### PROBLEM STATEMENT:
Whenever a line below includes the string "agent", show it.

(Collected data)
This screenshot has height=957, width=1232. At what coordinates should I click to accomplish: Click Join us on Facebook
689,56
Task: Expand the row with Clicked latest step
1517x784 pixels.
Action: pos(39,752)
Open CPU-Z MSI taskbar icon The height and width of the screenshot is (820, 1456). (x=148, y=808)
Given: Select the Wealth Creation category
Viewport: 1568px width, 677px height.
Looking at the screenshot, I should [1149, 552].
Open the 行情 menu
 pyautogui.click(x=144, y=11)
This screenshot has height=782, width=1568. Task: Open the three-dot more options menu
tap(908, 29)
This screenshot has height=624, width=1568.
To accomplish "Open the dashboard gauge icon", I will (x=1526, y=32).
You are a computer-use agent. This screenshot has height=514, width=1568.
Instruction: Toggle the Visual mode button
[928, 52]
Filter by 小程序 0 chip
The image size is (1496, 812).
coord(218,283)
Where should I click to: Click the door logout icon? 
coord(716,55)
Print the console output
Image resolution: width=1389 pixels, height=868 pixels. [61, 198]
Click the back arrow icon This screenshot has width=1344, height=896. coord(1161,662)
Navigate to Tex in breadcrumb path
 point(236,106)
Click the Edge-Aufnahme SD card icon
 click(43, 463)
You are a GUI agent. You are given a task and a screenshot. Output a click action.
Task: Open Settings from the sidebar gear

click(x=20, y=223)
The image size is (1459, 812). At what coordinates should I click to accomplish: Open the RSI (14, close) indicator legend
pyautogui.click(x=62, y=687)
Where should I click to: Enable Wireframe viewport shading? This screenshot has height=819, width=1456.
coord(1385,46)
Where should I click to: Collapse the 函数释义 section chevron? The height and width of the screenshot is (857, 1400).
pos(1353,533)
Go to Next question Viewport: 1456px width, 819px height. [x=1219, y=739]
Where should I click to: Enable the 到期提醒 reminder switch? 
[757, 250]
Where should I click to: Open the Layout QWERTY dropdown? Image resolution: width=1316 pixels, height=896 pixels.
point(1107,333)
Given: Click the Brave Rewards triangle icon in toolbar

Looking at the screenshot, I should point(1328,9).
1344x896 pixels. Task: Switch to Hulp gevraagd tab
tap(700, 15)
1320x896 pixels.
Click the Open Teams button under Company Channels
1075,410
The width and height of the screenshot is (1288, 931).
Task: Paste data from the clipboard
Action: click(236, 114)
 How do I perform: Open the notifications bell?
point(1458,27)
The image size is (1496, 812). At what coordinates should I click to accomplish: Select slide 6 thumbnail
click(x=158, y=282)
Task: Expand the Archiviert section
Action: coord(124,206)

### ANSWER TO THE PROBLEM:
You are a computer-use agent. This screenshot has height=514, width=1568.
You are a GUI agent. You are given a task and a screenshot. Output a click action.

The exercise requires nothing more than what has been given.